QUOTED TEXT
>>>

# How to save lumber that got wet??



## LJR (Apr 23, 2009)

Help! I bought some quarter sawn red oak for a project today and brought it home in the back of my truck bed. It started to rain and it got wet. How do I properly dry it to avoid any warping?? My workshop has a heated floor and the temp there is around 68 degrees. Do I just lay them out on some support boards to dry? How about wraping in newspaper - will that draw the moisture out? Thanks in advance for your advice!!
LJR


----------



## reggiek (Jun 12, 2009)

It depends on how much moisture the boards were exposed to….if it is just surface moisture…then a quick dry would work just fine - I have used a hair blow dryer…or a heater…blowing on the boards lying on a flat surface….if the moisture was enough to infuse the grain….you would want to air dry on a flat surface with a flat weight on top for a few days or so….to keep the boards from cupping/warping. If you know someone with a kiln that would be the best for really soaked wood. If the wood cups/warps…a jointer and or planner would be the way to go.

<<<

INFORMATION SUPPLIED
>>>

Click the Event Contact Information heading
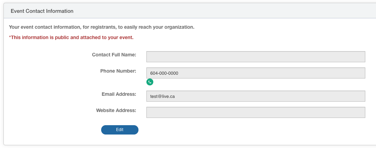This screenshot has width=376, height=148. (42, 11)
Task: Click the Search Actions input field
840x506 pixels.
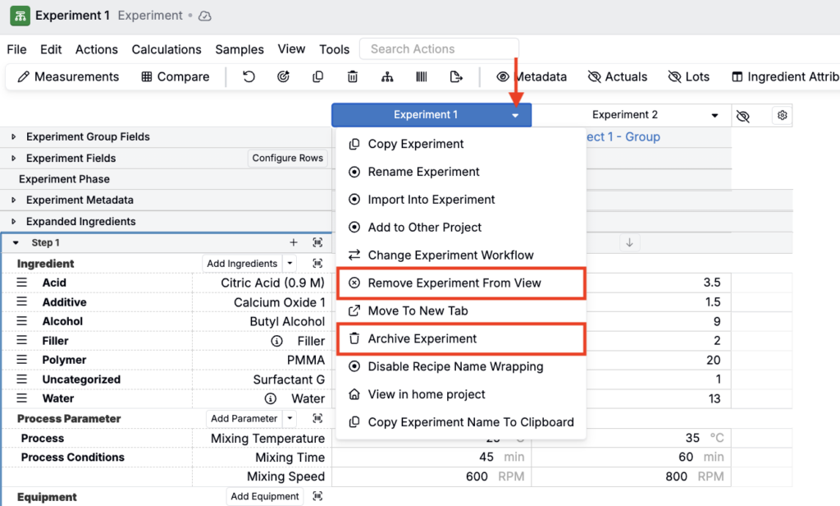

<<<

GOAL
Please continue the forum thread on drying rain-soaked oak boards from the point where it stops.

RESULT
----------



## bob101 (Dec 14, 2008)

My stock gets wet during transport all the time if its not soaked threw the grain and you have time to wait ,a couple days of air drying should be good, especially in a dry heated shop. as above if it moves start up the jointer and make some lite passes to true it up.


----------



## Timbo (Aug 21, 2008)

If the wood is wet from the ride home, just bring it in the shop, it will dry fine. You can always cut up some scrap for spacers (3/4×3/4) and stack it. put the spacers about a foot apart and add some weight to the to of the stack.


----------



## a1Jim (Aug 9, 2008)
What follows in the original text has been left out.